The first case, $(0,0)$, doesn't actually require the theory. The equation simply reads $10A^2 = 7mA$, or $10A = 7m$, which implies that $7|A$. On the other hand, if $A = 7C$, then we can recover $m = 10C$. We get the parametric solution $ m = 10C, x \in [7C,7C+0.2). $
Next, consider $(0,1)$. The discriminant is $ (7m-2)^2 + 40m. $ The squares following $(7m-2)^2$ are $(7m-2)^2 + \{14m - 3, 28m - 4, 42m - 3, 56m\}.$ Comparing coefficients, we see that the discriminant cannot be a perfect square.
Next, consider $(0,2)$. The discriminant is $ (7m-4)^2 + 80m. $ The squares following $(7m-4)^2$ are $(7m-4)^2 + \{14m-7, 28m-12, 42m-15, 56m-16, 70m-15, 84m-12, 98m-7\}.$ Comparing coefficients, the only solution is $m = 3$. The quadratic now reads $ 10A^2 - 17A - 6 = 0 = (10A + 3)(A - 2). $ The only integral solution is $A = 2$, and we get the solution $ m = 3, x \in [2.4,2.5).$
Next, consider $(1,2)$. The discriminant is $ (7m-9)^2 + 120m - 80. $ The squares following $(7m-9)^2$ are $\begin{align*} (7m-9)^2 + \{&14m-17,28m-32,42m-45,56m-56,70m-65,\\&84m-72,98m-77,112m-80,126m-81,140m-80,154m-77\}. \end{align*}$ This time there are no integral solutions.

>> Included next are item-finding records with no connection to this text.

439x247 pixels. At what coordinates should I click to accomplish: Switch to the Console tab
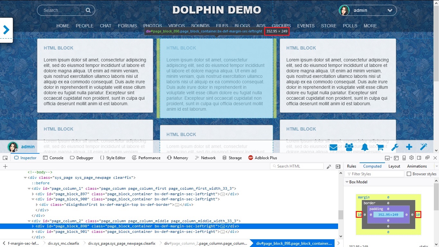[x=53, y=158]

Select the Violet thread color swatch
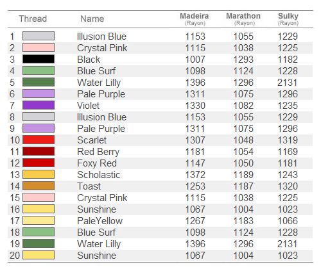(39, 105)
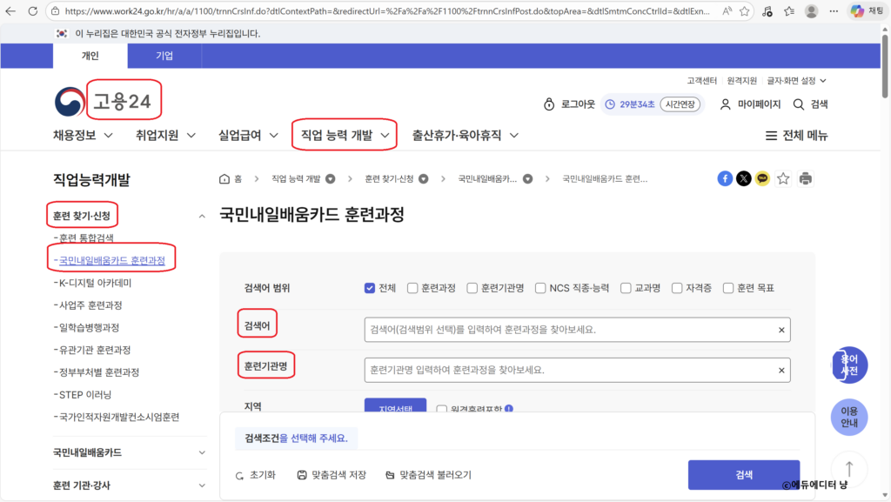This screenshot has height=502, width=891.
Task: Expand the 실업급여 navigation dropdown
Action: tap(246, 135)
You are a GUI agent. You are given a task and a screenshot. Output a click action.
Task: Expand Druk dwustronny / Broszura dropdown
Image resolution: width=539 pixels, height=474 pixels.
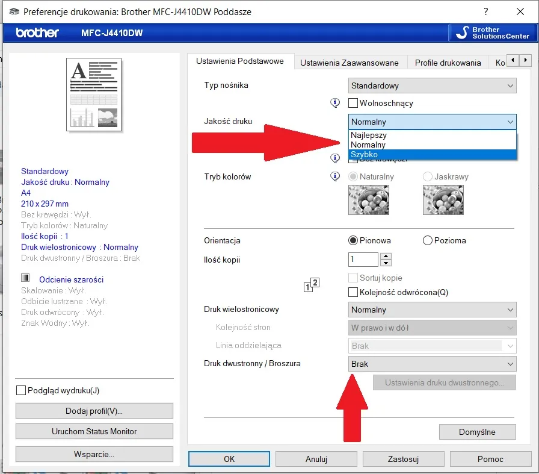click(432, 364)
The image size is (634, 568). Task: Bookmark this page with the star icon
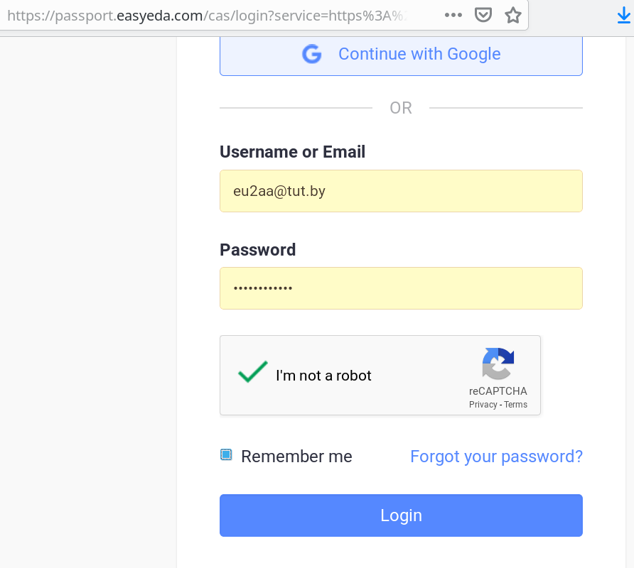coord(513,15)
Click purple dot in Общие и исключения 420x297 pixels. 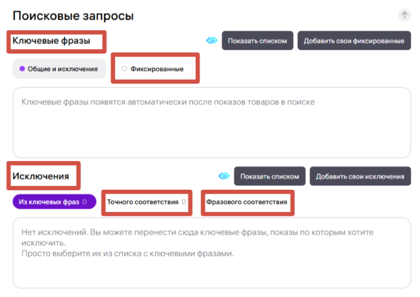point(22,69)
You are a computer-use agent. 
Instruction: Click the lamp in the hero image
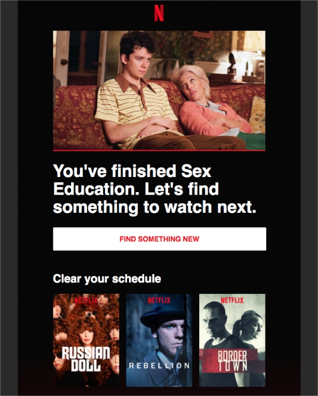[254, 48]
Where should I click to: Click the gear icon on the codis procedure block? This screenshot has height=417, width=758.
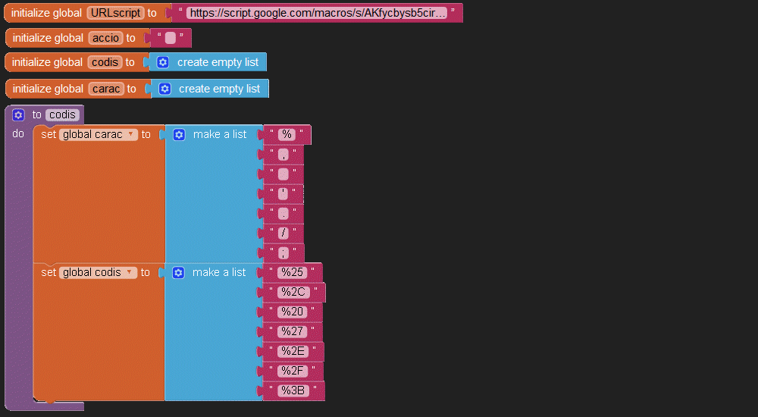[19, 115]
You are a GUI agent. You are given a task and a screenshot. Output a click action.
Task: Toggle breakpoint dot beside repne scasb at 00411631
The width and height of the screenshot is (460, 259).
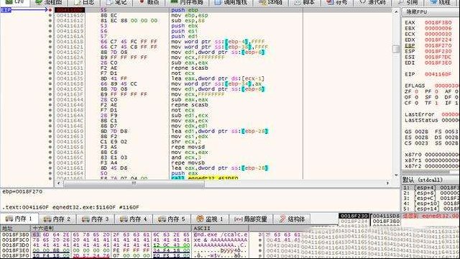point(50,68)
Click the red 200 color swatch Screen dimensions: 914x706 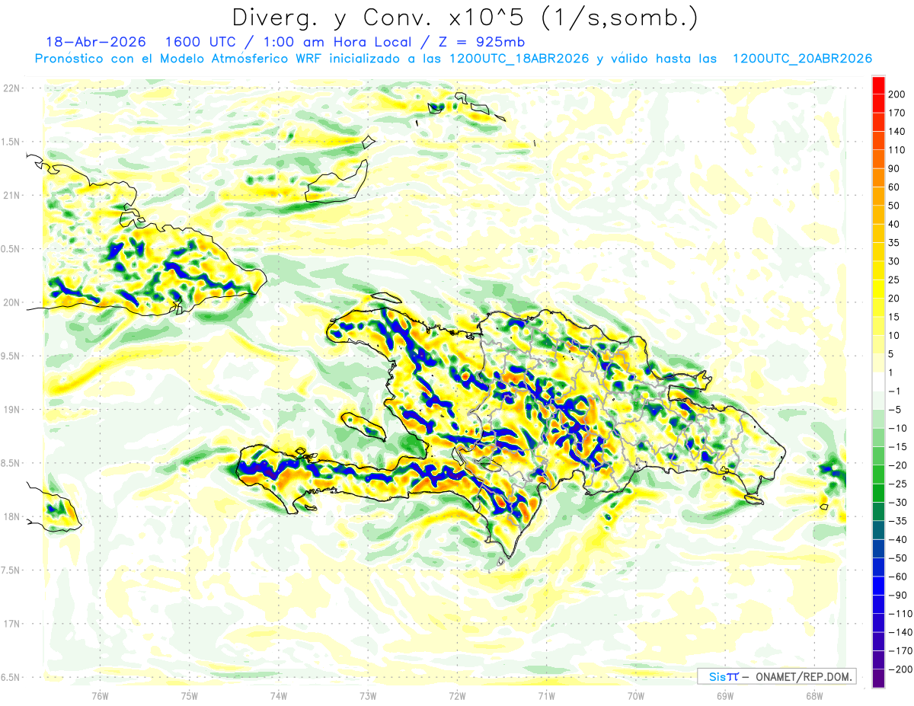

Next, consider $(1,3)$. The discriminant is $ (7m-11)^2 + 160m - 120. $ The squares following $(7m-11)^2$ are $\begin{align*} (7m-11)^2 + \{&14m-21, 28m-40, 42m-57, 56m-72, 70m-85, \\ &84m-96, 98m-105, 112m-112, 126m-117, 140m-120, \\ &154m-121, 168m-120, 182m-117\}. \end{align*}$ Again there are no integral solutions.
Finally, consider $(1,4)$. The discriminant is $ (7m-13)^2 + 200m - 160. $ The squares following $(7m-13)^2$ are $\begin{align*} (7m-13)^2 + \{& 14m-25, 28m-48, 42m-69, 56m-88, 70m-105, \\& 84m-120, 98m-133, 112m-144, 126m-153, 140m-160, \\& 154m-165, 168m-168, 182m-169, 196m-168, 210m-165, \\& 224m-160, 238m-153\}. \end{align*}$ Once again there are no integral solutions.